Aleksandr Pavlovich Bubnov (Алекса́ндр Па́влович Бу́бнов; 4 March 1908 – 30 July 1964) was a Soviet painter, best known for the portraits of Stalin and for a monumental canvas, "Morning on the Kulikovo Field". He was awarded the Stalin Prize in 1948, and became a corresponding member of the Soviet Academy of Arts in 1954.

== Biography ==
===Early years===
Aleksandr Pavlovich Bubnov was born on in Tbilisi (modern Georgia) in the family of a serviceman. When the service was over, the family returned to the Saratov Province, in the town of Atkarsk. With the beginning of the First World War in 1914, the father was again called up for service, and the mother and the boy lived for three years in the village of Bubnovka with his grandfather. His father came back sick and the family again moved to Atkarsk, where the boy began to study at a school. In parallel with his studies in a regular school, he went to an art studio for a while, but it was soon closed due to the Russian Civil War. The young boy loved to draw and made sketches from life with pencil and charcoal. Fedorov, his teacher at an art studio, taught not only to draw, but also history and local history. His students participated in archaeological excavations near Atkarsk, where Bubnov also made sketches. In the group photo of graduates in 1926, he was taken with a pencil and an album for sketches. In 1926 or 1927 he moved to Moscow and entered the Higher Art and Technical Institute, (Vkhutein) where Konstantin Istomin was his teacher. In 1930 Vkhutein was split up into six smaller trade-oriented schools and its heritage began to be described by the derogatory (and dangerous) word "formalistic". Bubnov was also criticized for his style and did not turn to socialist realism until the middle nineteen-thirties.

===Career===
In 1929, Bubnov joined the Association of Artists of Revolutionary Russia (AKhRR) and began to participate in its exhibitions but in 1930 he was sent to Kuznetsktstroy in Siberia as a junior architect, and his painting work was interrupted. In 1932 he returned to Moscow. According to his memoirs, "The first work Killed in Battle was presented at the exhibition '15 years of the Red Army', the second, Whites in the Town, at the exhibition of young artists in 1934." In 1936, he painted the Oktyabriny (Octobering), showing the newly-invented secular Soviet naming rite intended to replace baptism (Krestiny in Russian). This painting was presented at the exhibition The Industry of Socialism. In the painting Yablochko (1938), which depicts a famous dance, Bubnov tried to draw from life, though not completely. He took part in the creation of a huge panel of "Well Known People of the U.S.S.R." for the 1939 New York World's Fair. In the same year he painted the picture Comrade Stalin Among Collective Farmers.

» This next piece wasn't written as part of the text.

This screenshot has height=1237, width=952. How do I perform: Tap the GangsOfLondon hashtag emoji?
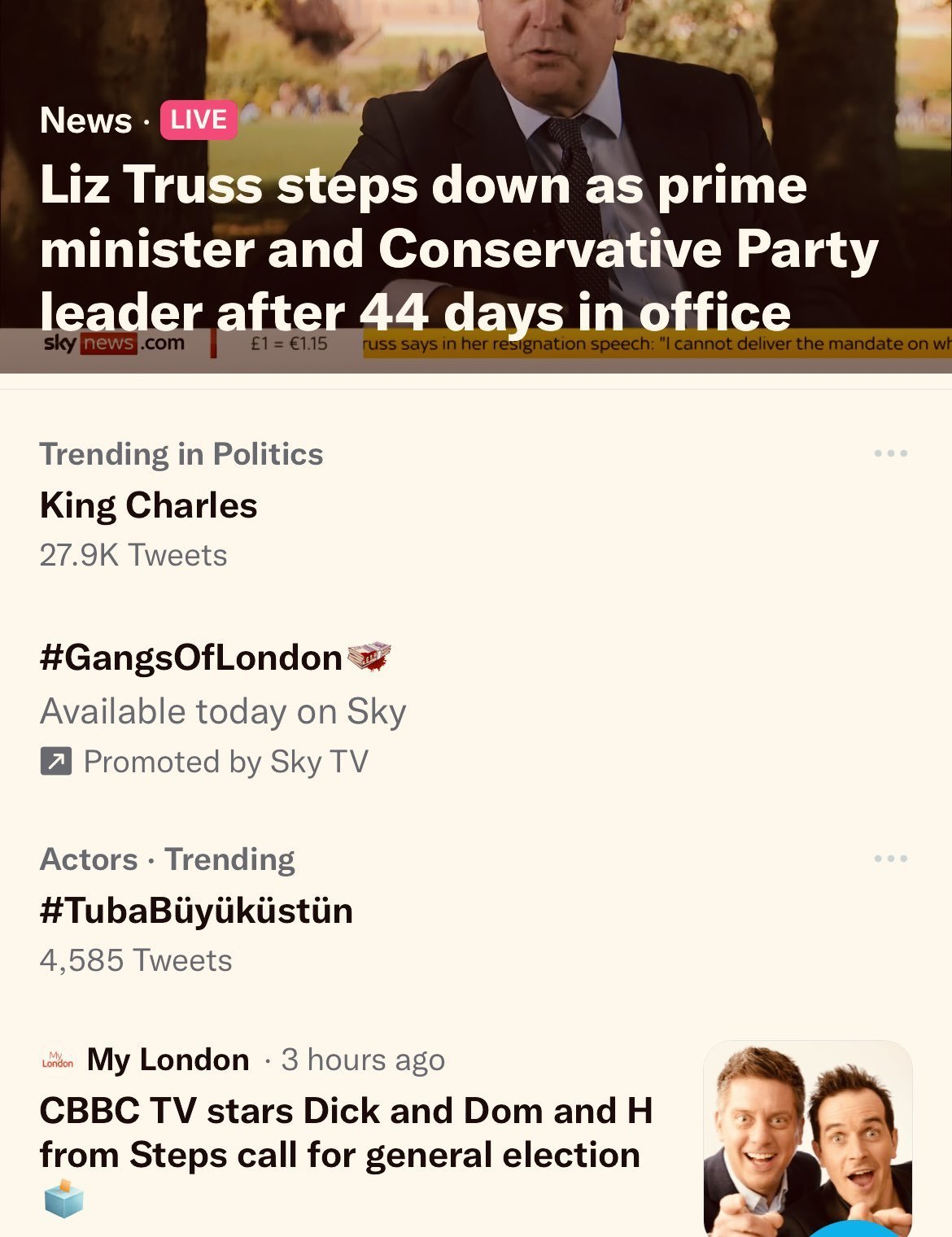tap(369, 657)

After the beginning of the Great Patriotic War, he drew propaganda posters, painted pictures on military subjects, such as Dying, but did not Surrender, To the Combat Position, Borodino Field in 1942. He also wrote a portrait of Alexander Matrosov. In 1943-1947 he produced his most famous work Morning on the Kulikovo Field, dedicated to the epic battle of the 14th century, and in 1948 was awarded the Stalin Prize for it.

After the war, Bubnov painted landscapes, genre scenes and pictures on mythological and historical themes; in particular, he created illustrations for Pushkin's ballad Song of the Wise Oleg. In 1954 he became a corresponding member of the USSR Academy of Arts, and was awarded the title Honoured Worker of the Arts Industry of the RSFSR. In the last years of his life he painted illustrations for the books of Gogol and Shevchenko. His triptych Pugachev. Popular uprising remained unfinished. He died on 30 July 1964 and was buried at the Novodevichy Cemetery in Moscow.